Título: A favor do mérito
Autor:
Fonte: O Globo, 13/10/2008, Opinião, p. 6

Ao escrever a célebre carta ao rei de Portugal Dom Manuel, dando-lhe conta da existência de uma terra em que "se plantando tudo dá", Pero Vaz de Caminha aproveitou o ensejo e pediu ao monarca emprego para um parente. Interpretações maldosas garantem que ali desembarcou o nepotismo no Brasil. Ao largo de qualquer preocupação em identificar a origem do mal, pode-se afirmar que o nepotismo, primo em primeiro grau do patrimonialismo, é uma coisa nossa.
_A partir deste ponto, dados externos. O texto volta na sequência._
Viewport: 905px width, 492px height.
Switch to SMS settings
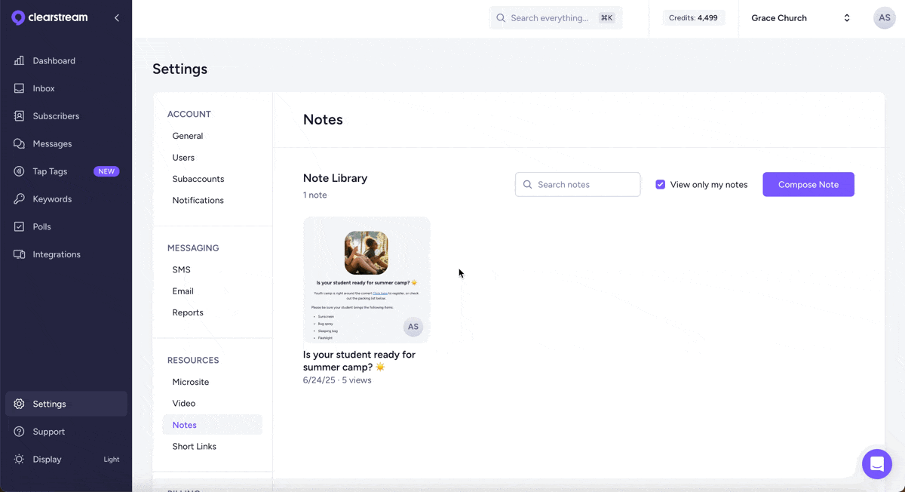[x=181, y=269]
Ou seja, um traço cultural muito visível, principalmente na vida pública, mas que, enfim, recebeu um golpe certeiro do Supremo Tribunal Federal (STF).

A prática de nomeação de parentes, quando ocorre numa empresa familiar, coloca em jogo dinheiro privado. Mas, ao se dar na órbita pública, o nepotismo é financiado pelo contribuinte. Daí a necessidade de uma regulamentação do assunto por via legal. A interferência da Corte na questão era ainda mais necessária porque um dos renitentes focos de resistência a normas moralizadoras nesse campo tem sido o próprio Judiciário. Por isso, tanta celeuma causou a resolução baixada em 2005 pelo Conselho Nacional de Justiça (CNJ) proibindo a contratação em fóruns e tribunais de parentes até o terceiro grau. Juízes se recusaram a cumprir a determinação e tentaram atropelar a regra por via judicial. Portanto, foi bem-vinda a decisão do STF, tomada numa ação movida pela Associação dos Magistrados Brasileiros (AMB) a favor da resolução do CNJ, transformando-a em súmula vinculante, para evitar decisões em contrário nas instâncias inferiores da Justiça.

O combate ao nepotismo tem um alcance para além da questão ética - já importante por si só -, por ajudar a incutir na sociedade a importância do princípio do mérito. Numa sociedade em que boa parte é facilmente hipnotizada por acenos populistas, em que há lideranças políticas que estimulam o assistencialismo estatal, é necessário reforçar a valorização da capacidade de cada um conseguir a ascensão pessoal, independentemente de a qual família pertença.